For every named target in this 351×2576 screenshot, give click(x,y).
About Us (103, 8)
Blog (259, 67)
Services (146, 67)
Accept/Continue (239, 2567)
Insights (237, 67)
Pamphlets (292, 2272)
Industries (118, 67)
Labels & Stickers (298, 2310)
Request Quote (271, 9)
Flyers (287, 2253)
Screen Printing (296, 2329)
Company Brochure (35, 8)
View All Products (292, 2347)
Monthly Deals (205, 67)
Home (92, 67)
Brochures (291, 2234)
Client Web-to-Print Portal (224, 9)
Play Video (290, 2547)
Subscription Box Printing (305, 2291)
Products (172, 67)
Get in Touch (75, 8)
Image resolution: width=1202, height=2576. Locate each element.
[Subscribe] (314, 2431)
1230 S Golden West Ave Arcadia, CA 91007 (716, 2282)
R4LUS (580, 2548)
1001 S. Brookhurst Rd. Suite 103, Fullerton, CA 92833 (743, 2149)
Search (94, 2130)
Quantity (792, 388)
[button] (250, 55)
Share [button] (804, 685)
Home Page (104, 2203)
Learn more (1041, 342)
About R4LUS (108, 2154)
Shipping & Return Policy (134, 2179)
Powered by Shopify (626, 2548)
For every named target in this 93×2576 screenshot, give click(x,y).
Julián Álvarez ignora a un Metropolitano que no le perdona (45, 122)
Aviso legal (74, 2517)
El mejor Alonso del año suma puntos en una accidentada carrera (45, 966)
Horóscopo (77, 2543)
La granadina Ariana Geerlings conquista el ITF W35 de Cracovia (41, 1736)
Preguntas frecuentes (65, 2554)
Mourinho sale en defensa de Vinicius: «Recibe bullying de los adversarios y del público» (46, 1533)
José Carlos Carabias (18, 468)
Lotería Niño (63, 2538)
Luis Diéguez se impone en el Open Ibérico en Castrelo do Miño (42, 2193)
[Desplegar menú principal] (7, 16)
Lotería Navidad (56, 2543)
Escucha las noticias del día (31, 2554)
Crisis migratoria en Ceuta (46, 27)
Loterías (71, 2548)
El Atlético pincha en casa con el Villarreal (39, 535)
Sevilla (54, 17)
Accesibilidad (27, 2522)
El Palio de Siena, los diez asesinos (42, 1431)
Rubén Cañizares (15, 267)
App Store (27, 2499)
.....
◆ WORK REQUEST: Keep to the lines from the one containing "La granadina Ariana" to the end of the entries above, and retype them exactly.

◆ RESULT FOR THIS EXERCISE:
La granadina Ariana Geerlings conquista el ITF W35 de Cracovia (41, 1736)
Preguntas frecuentes (65, 2554)
Mourinho sale en defensa de Vinicius: «Recibe bullying de los adversarios y del público» (46, 1533)
José Carlos Carabias (18, 468)
Lotería Niño (63, 2538)
Luis Diéguez se impone en el Open Ibérico en Castrelo do Miño (42, 2193)
[Desplegar menú principal] (7, 16)
Lotería Navidad (56, 2543)
Escucha las noticias del día (31, 2554)
Crisis migratoria en Ceuta (46, 27)
Loterías (71, 2548)
El Atlético pincha en casa con el Villarreal (39, 535)
Sevilla (54, 17)
Accesibilidad (27, 2522)
El Palio de Siena, los diez asesinos (42, 1431)
Rubén Cañizares (15, 267)
App Store (27, 2499)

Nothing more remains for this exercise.